Decía que se lo gaste en remedios/ decía me voy a dormir rápido porque a las siete tengo que estar limpiando en lo de doña Delia/ o Teresa/ o Paula/ o Susana/ decía manga de vagos levantensé que ya tocó la campana larga y ustedes dos todavía en la cama/ decía ese es un medio litro con espuma, agrandado como alpargatazo en el agua/ decía este pueblo es más aburrido que chupar un clavo y yo me voy a morir acá, y se murió/ no, no se murió, la mataron/ decía dejá de hurguetear en mis cosas/ decía ¡esto me revienta!/ decía hay gente que tiene muchos chororoces, que quiere decir que dan muchas vueltas para hacer las cosas y no sé de dónde sacó esa palabra porque nunca se la escuché a nadie, solo a ella/ decía don Oscar el almacenero es un viejo baboso y Mingo el carnicero me da asco/ a veces, casi siempre a la tarde cuando estaba tranquila y se sentaba a tomar mate con la abuela, me decía tesoro vení a tomar mate/ si alguien se metía en lo que no le incumbía, ella decía es un culijete/ si era un poco lento, que era un opa/ a nosotros, al Leo y a mí, dos por tres nos decía opas/ dos opas son ustedes/ los domingos a la tarde decía tengo ganas de comer pororó/ y hacía.

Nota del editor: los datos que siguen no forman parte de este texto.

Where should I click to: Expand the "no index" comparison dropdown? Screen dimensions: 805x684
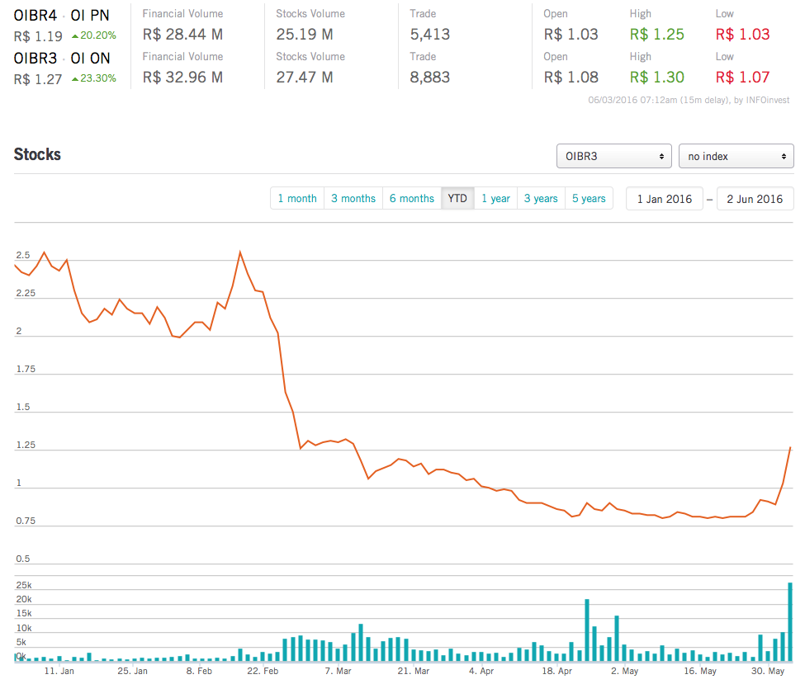736,156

Y comíamos pororó mientras mirábamos la tele.

A los nueve años entré a trabajar en la bicicletería de don Eugenio Roth. Mamá se quedó tranquila porque don Roth es buen hombre y a ella le daba confianza. Pero asimismo a cada rato iba a ver cómo estaba, a preguntar si me portaba bien y a retarme por si acaso. Yo al principio inflaba las gomas, cebaba mate, cambiaba gomines y engrasaba las cadenas; con el tiempo aprendí a pegar parches, arreglar frenos, reemplazar rayos y reparar platos y piñones. Más adelante, a los once, cambié de rubro y empecé con las abejas: me hice apicultor. Había que trabajar en verano a la siesta, con un sol que partía la tierra, porque eso atonta a las abejas y no pican tanto cuando uno las anda jodiendo. A mí me gustaba. Al principio me la pasaba comiendo miel y vivía con dolor de panza porque la comía directo del panal, que es lo más rico que puede haber en el mundo, pero la cera que tragaba junto con la miel era lo que me hacía mal. Don Julián me lo hacía saber, pero a mí no me importaba porque la miel me gustaba tanto que no podía parar, y cuando él no me veía yo agarraba los panales y me los zampaba. Hasta que un día me hinché como sapo y me tuvieron que llevar a la sala, me pusieron suero y me dejaron una noche entera internado. Desde ese día no volví a probar la miel. La veo y salgo disparando.